Update 7:05 PM: "A large scale intervention" it is! Here are the big four stories on that count today:
And here's the biggest market moving headline for the day:
The speculation is that it could lead to a 2.0 version of the 2016 Shanghai Accord for the current global economic crisis.
And here's how investors reacted to that speculative anticipation: they shifted their focus from 2020-Q2 back toward the more distant future quarter of 2020-Q4:
You can see that shift in the latest snapshot of the CME Group's FedWatch tool, which we snapped at the close of trading on Monday, 2 March 2020:
Investors are giving 100% odds of a half point rate cut in March 2020. They are also strongly anticipating a quarter point rate cut in 2020-Q2, and then another quarter point rate cut as early as September 2020, but with stronger odds in 2020-Q4, the uncertainty around the timing of which we believe is drawing the focus of investors.
The market continues to be interesting!
Update 3 March 2020: And so it was again. Several major central banks announced big rate cuts, with the Fed slashing interest rates by a half point. But look at how that affected investor expectations for the timing of future rate cuts, as indicated by the CME Group's FedWatch tool:
The certainty that investors had for a quarter point rate cut in 2020-Q2 has diminished since yesterday, but is still above 50%, and the odds of another quarter point rate cut in 2020-Q4 has also diminished, dropping below 50%.
We would interpret these changes as indicating that investors are now splitting their forward-looking attention between 2020-Q2 and 2020-Q4 in setting stock prices, as uncertainty around the likelihood of future Fed rate cuts in both quarters has increased since the market closed yesterday, though the higher probability for a rate cut in 2020-Q2 suggests they are more strongly focused on that future period.
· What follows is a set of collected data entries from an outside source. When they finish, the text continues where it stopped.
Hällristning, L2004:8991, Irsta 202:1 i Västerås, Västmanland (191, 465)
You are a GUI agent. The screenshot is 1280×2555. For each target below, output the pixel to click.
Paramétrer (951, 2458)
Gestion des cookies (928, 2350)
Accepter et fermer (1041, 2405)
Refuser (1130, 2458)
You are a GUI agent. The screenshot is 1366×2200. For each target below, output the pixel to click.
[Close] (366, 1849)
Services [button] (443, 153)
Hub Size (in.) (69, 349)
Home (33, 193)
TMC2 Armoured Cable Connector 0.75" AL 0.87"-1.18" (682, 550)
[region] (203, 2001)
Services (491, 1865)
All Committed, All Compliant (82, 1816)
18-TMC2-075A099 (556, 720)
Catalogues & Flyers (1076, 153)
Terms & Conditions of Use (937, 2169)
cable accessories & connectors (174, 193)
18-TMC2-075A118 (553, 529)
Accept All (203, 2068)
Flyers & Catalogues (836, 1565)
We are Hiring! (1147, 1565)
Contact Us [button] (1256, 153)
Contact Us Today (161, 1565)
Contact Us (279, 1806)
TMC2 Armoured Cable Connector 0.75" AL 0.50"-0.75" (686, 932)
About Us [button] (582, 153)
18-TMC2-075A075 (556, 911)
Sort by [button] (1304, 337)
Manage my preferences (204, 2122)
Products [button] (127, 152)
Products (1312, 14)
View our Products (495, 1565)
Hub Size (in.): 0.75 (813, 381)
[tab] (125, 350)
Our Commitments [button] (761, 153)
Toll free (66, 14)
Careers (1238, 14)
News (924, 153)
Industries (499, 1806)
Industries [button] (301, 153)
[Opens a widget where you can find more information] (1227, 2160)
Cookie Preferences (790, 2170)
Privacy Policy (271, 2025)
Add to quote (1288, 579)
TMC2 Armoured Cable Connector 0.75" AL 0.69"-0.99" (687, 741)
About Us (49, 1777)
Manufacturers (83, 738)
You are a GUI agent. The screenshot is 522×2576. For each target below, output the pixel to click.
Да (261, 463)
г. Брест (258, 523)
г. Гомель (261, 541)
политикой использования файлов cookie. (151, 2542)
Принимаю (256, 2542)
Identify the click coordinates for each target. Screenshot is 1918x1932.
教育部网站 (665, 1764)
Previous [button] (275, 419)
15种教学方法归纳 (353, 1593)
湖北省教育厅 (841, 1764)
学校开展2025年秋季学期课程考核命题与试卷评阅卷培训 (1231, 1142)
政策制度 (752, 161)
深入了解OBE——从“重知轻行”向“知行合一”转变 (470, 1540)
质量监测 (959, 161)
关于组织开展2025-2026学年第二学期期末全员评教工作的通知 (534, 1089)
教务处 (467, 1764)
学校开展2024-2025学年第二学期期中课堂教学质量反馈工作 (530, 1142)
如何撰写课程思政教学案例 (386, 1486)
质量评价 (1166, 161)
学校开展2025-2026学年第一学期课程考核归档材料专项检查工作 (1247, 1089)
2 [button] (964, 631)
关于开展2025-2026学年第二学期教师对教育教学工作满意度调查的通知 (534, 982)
That interpretation is backed up by the latest update to the alternative futures forecasting chart for the S&P 500:
The level of the S&P 500 has moved to be slightly closer to the trajectory associated with investors focusing on 2020-Q2 than it is to the alternative trajectory associated with 2020-Q4. If we put a weighting on it based on the spread between these two alternative trajectories and the relative position of the actual level of the S&P 500, 2020-Q2 is attracting 54% of the attention of investors compared to 46% for 2020-Q4.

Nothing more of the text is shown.